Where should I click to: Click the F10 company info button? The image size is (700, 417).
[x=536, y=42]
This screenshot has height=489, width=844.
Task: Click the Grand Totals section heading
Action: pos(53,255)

BRIEF: Please retype all of the data above exactly as it appears.

FINISHED TASK:
Where should I click to: Click the F10 company info button? The image size is (700, 417).
[x=536, y=42]
This screenshot has height=489, width=844.
Task: Click the Grand Totals section heading
Action: pos(53,255)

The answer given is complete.